Никто не возразил против этих заключений. Голосование было так же единодушно, как и страх. Репутацию, свободу, жизнь и смерть представителей единогласно предоставили Комитету общественного спасения.

Между тем Дантон в своей темнице делал вид, что равнодушно относится к ожидавшей его участи. Он шутил через решетку с другими заключенными, в забавных выражениях описывал членов Комитета. «Республика сокрушит их, — говорил он. — Если бы я мог завещать свои ноги паралитику Кутону, а свою мужественность — слабосильному Робеспьеру, все могло бы еще некоторое время продержаться. Что касается меня, то я не сожалею о власти, потому что во время революции победа остается за наибольшими злодеями».

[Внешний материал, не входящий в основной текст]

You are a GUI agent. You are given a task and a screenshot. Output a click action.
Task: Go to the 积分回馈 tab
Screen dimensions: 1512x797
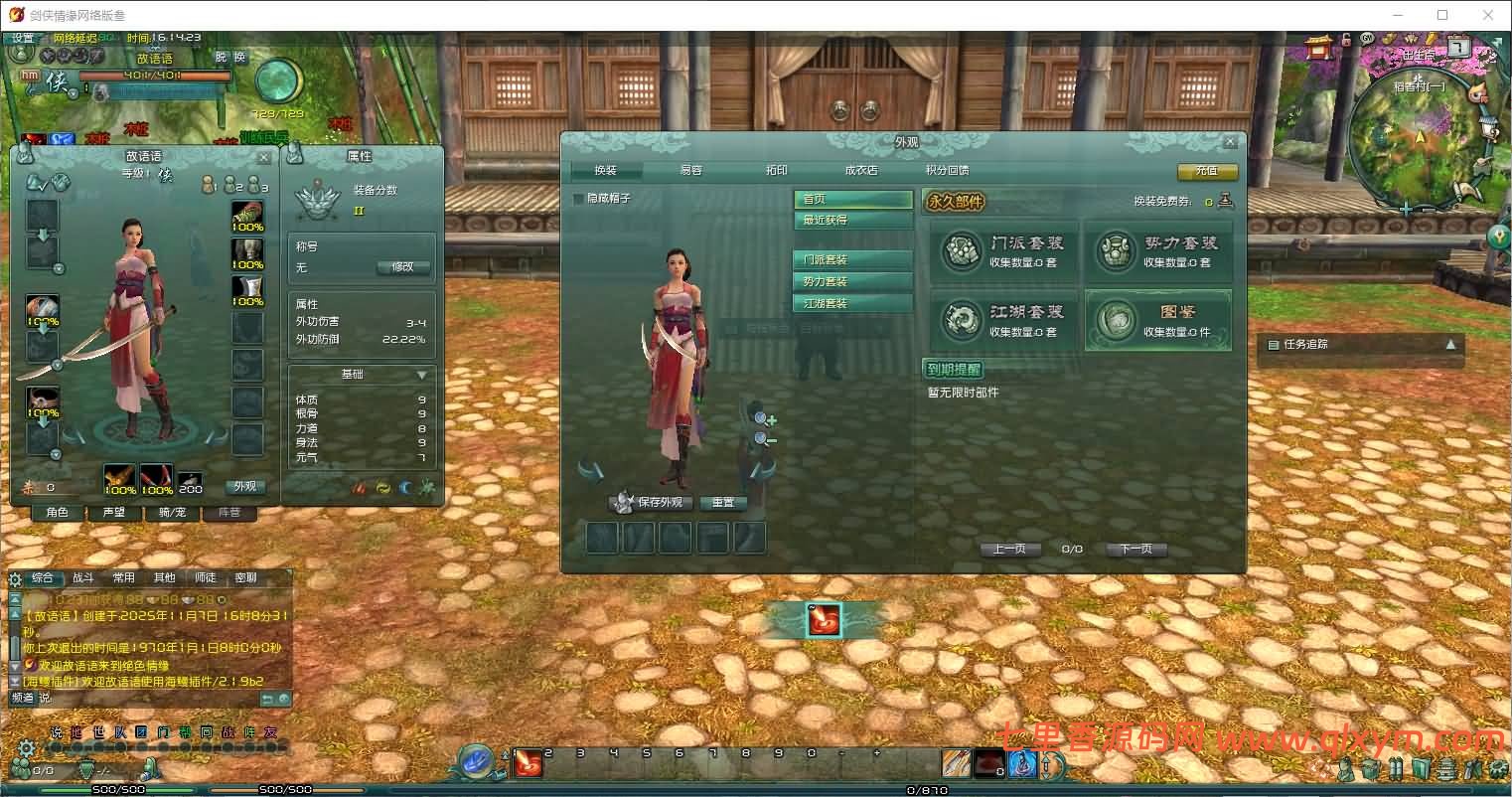click(946, 171)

С удовольствием вспоминая о счастливых днях своего пребывания в Арсисюр-Об, он говорил о спокойствии, которое дает соприкосновение с природой душе человека, о семейном счастье, о своей пламенной любви к женщине, заставившей его забыть родину! Он жалел о множестве матерей, жен и невинных молодых девушек, заключенных в Люксембургской тюрьме. Он притворялся, что не знал об этих злоупотреблениях и насилии суровой власти Конвента. «Неужели, — спросила одна из узниц Лакруа, гулявшего с Дантоном по двору, — вы не знали, что тысячи арестованных наполняют тюрьмы, никогда не видели тележек с отправляющимися на казнь осужденными?» — «Нет, — ответил Лакруа, — я никогда не встречал их, никогда не видел их льющейся крови; она вызвала бы во мне ужас. Дантон и я, мы хотели республики без рабов».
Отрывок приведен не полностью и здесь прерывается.